**Problem to solve:**
Filter this data down to the lines that hold "computer", and copy them.

╔══

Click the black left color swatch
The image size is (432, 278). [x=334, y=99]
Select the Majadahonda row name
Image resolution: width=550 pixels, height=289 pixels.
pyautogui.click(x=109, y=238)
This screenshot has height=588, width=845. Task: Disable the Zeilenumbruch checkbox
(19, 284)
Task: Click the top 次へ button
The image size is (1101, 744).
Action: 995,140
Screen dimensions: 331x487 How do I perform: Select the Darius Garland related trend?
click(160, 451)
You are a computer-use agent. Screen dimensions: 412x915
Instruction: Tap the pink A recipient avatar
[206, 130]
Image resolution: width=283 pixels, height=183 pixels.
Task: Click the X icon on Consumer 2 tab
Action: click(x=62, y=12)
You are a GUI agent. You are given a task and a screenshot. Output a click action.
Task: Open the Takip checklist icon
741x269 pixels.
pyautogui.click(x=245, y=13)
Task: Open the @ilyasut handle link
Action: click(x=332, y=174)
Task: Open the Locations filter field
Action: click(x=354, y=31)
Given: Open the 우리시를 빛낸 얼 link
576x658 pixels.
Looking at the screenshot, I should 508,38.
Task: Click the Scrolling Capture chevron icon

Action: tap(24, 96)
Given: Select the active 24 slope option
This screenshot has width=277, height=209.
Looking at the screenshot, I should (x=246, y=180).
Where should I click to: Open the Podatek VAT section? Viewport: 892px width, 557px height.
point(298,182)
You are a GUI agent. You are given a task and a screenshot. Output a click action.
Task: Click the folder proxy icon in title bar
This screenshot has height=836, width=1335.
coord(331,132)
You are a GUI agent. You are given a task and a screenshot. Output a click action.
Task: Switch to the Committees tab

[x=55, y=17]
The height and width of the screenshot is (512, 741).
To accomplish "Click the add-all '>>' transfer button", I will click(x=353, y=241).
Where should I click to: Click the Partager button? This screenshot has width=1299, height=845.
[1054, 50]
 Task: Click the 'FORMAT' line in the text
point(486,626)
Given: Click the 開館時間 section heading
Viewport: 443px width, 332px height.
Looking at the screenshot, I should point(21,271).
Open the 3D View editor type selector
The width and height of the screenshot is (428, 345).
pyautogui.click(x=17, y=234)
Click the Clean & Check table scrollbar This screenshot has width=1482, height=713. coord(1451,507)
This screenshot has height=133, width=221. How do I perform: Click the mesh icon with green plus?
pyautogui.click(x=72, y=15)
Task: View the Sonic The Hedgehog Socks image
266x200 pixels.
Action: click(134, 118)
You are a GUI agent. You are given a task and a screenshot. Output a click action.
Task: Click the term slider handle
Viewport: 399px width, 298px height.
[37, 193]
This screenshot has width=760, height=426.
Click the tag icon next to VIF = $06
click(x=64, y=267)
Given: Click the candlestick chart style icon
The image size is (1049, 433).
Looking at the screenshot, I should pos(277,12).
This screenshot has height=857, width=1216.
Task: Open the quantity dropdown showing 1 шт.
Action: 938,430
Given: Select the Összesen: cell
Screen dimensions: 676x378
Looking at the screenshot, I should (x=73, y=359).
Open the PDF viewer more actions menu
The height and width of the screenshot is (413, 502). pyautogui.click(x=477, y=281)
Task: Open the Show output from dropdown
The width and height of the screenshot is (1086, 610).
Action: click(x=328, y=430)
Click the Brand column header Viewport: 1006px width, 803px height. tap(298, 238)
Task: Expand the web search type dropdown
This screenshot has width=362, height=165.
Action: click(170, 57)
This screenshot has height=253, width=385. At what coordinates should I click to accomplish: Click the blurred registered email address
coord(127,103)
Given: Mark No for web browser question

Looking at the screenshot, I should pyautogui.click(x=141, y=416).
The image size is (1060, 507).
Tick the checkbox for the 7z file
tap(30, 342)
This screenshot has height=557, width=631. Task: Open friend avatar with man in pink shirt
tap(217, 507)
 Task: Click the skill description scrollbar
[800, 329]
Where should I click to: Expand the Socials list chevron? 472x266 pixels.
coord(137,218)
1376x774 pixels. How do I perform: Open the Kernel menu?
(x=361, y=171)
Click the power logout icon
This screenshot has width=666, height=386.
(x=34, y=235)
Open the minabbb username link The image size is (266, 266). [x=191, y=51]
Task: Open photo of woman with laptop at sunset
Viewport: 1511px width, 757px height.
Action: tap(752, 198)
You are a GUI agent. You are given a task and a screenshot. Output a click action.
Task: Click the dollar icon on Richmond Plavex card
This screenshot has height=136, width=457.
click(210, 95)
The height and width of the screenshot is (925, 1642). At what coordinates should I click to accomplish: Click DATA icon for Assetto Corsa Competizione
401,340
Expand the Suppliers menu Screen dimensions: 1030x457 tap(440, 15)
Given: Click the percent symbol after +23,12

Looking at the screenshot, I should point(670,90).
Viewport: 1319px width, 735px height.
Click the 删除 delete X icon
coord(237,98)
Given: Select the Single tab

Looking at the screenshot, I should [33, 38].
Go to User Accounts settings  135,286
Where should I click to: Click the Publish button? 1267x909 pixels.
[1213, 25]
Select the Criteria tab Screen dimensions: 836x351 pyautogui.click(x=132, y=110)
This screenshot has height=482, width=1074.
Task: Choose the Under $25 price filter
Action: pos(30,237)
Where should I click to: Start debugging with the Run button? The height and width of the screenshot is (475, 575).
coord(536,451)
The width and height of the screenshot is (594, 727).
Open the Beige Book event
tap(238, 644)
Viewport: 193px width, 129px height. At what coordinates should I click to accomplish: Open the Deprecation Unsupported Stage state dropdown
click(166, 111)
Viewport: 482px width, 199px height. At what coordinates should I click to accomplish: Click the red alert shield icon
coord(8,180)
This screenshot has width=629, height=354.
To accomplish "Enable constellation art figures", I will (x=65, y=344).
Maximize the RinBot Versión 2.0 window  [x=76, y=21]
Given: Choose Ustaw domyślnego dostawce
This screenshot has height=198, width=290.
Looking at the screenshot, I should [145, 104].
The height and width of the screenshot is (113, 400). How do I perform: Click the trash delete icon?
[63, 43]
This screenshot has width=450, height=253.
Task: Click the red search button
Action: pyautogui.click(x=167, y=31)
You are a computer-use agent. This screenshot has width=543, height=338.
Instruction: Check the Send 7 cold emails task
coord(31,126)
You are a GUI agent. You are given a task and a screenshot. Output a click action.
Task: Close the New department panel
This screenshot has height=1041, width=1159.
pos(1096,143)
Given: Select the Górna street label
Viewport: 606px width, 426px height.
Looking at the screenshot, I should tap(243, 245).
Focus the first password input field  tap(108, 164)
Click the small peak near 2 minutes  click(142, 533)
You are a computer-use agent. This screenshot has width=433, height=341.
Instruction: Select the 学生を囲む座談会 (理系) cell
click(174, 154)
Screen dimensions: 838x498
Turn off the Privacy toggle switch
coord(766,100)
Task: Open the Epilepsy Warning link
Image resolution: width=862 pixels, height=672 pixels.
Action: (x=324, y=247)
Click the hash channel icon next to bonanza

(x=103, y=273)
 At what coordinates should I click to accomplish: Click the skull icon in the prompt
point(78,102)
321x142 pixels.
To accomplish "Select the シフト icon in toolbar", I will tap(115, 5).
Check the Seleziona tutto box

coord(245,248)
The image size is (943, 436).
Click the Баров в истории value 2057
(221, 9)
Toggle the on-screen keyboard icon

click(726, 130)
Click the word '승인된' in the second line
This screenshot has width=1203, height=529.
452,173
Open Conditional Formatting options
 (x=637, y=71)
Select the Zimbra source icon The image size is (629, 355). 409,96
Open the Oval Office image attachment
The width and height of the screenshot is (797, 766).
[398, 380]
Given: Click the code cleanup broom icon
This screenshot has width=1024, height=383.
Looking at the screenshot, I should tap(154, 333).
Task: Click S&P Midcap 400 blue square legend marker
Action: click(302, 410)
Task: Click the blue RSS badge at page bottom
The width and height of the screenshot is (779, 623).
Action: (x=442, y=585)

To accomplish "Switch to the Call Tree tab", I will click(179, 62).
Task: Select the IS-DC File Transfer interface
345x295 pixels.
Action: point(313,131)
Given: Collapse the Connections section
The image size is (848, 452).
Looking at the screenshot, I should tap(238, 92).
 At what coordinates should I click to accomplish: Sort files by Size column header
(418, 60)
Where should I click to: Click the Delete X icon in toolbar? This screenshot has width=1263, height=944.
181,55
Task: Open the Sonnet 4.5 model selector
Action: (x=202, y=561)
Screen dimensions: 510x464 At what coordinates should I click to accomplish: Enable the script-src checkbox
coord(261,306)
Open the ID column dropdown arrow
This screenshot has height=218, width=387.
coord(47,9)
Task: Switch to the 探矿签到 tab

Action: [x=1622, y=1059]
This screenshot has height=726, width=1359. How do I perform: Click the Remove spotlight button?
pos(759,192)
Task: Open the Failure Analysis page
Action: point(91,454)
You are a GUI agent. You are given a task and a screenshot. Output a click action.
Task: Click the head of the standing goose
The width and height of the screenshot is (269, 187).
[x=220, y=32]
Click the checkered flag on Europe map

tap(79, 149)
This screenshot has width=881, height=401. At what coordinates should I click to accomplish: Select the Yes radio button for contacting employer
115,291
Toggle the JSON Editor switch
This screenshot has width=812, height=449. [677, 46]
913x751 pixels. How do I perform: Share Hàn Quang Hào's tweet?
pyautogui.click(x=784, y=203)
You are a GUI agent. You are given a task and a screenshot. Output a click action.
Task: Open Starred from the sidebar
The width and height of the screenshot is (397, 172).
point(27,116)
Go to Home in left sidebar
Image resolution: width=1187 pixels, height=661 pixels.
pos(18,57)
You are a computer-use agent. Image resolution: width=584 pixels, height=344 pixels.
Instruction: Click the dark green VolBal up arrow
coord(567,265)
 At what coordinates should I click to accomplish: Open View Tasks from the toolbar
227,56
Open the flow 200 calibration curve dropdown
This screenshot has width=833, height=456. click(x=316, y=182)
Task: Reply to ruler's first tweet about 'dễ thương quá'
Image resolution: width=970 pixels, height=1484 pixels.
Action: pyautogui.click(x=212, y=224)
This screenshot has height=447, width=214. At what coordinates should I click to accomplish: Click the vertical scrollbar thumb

╚══

**Result for this exercise:**
You are a computer-use agent. Screen dimensions: 412x915
You are a computer-use agent. This screenshot has width=543, height=338.
You are a computer-use agent. This screenshot has width=433, height=341.
You are a computer-use agent. Image resolution: width=584 pixels, height=344 pixels.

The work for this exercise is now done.